When I decided to write a historical novel five years ago, as a break from my intense career up to that point as a corporate lawyer, my reasoning was simple: I liked books, I liked history, and I liked research and writing—so, why not? Fortunately, it turned out to be the right project for me, despite what, in retrospect, was an overly simple and strikingly uninformed decision-making process, but here a few things it would have been useful to know at the start:
It will take longer than you think. Much, much longer.
Readers of historical fiction don’t want to be simply told about the past, they want to go there and experience it for themselves. Otherwise, they could go read a timeline. Therefore, the details matter, and much of what a contemporary novelist can take for granted as already known and understood by the reader, a historical novelist must discover and explain. These details range from the obvious—modes of transportation, clothing, architecture, technology, political undercurrents—to the subtle—everyday inconveniences, types of houseplants, existing dog breeds, idioms, preferred luncheon meats—and the research needed to get it right is both substantial and fraught with rabbit holes that could lead one to the beginning of history and back. Some days, I count myself lucky if I can draft an entire page of dialogue without having to research a word’s date of “first known use” in order to feel comfortable having a character say it. Time travel is complicated.
It will make you develop strange habits.
If you truly love research, and I maintain that to be a historical novelist you must, your work will eventually change you. You will know this has happened, for example (taken from personal experience):
- When you tell your friend you “read something interesting the other day in the news,” and by “the news,” you mean a weekly paper from 1884.
- When you’re on a historic home tour and you corner the tour guide with more than four questions about wallpaper installation methods then several more about how, precisely, the nineteenth-century outhouse was serviced. A related behavior, possibly affecting only those whose stories are also mysteries, involves commenting aloud on whether various displayed household objects might make for “an interesting murder weapon.”

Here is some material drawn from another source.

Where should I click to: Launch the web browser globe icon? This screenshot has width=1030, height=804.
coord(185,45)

- When, within the first half hour of meeting someone, you’ve mentioned your opinion that wearing corsetry “wasn’t that bad” “as long as it was fitted properly.”

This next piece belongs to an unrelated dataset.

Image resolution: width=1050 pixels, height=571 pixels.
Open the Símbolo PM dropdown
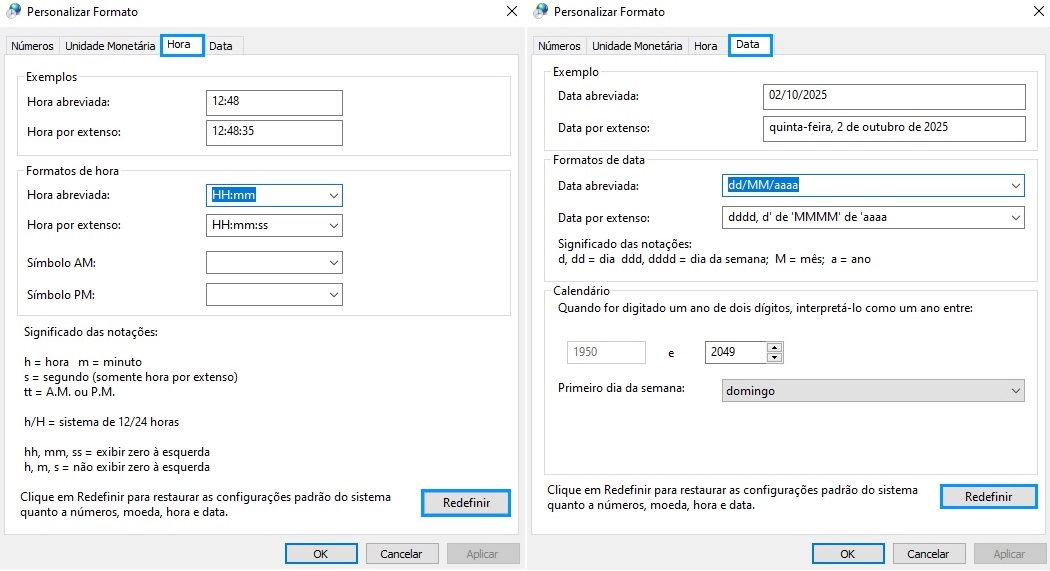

It comes with responsibility.
Most readers of historicals wish to learn something they can take away and share with others as true. So, a historical novelist should be conscious of the fact that their role is both story teller and teacher and take pains to tell the truth, as far as research can illuminate it, even though they’re writing fiction.
It may ruin some things for you.
For most, as the saying goes, seeing sausage made forever changes the experience of eating it. So, too, with historicals. Once you have researched a time period, upon encountering another book or a film set in that era, you may find your capacity for suspending disbelief and letting the story carry you away diminished because you can’t help picking out errors or getting excited when something is captured well. In addition, if you insist on sharing such observations while others are in the midst of trying to read/watch the content, it may result in social impacts.
It’s worth it.
Ultimately, if you like books, you like history, and you like research and writing—really like both research and writing—the process is as rewarding as the product. Even on days when you feel impatient with the pace of things, you will be learning, exploring, and traveling through space and time, and what’s better than that?

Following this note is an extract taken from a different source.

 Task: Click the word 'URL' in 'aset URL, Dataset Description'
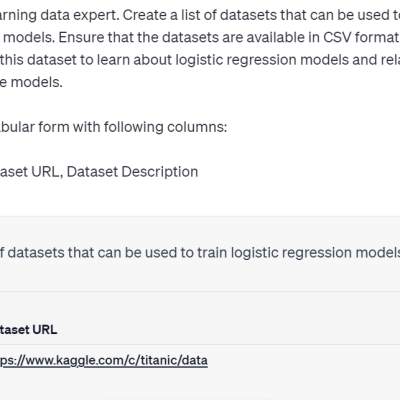click(x=47, y=172)
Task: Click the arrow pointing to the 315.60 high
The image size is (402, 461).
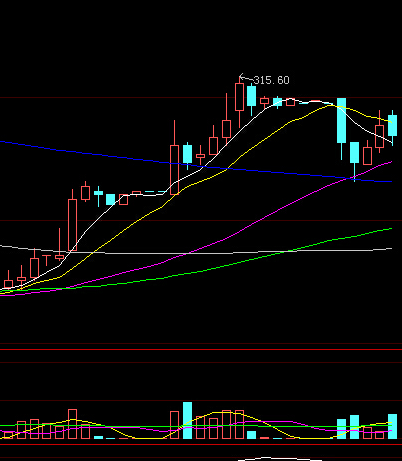Action: 246,78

Genevieve Essig is the author of the Cassie Gwynne Mystery series, the first of which, A Deception Most Deadly, will be released on January 14, 2022, by Bookouture/Storyfire Ltd., a member of Hachette UK. To learn more, please visit her website at genevieveessig.com or connect with her via Facebook, Twitter, or Instagram (@essigauthor).
Very funny and I couldn’t agree more. You feel the need to drop some morsel of completely irrelevant information into your conversation, after discovering it in a newspaper from the 1920s. Did you know that …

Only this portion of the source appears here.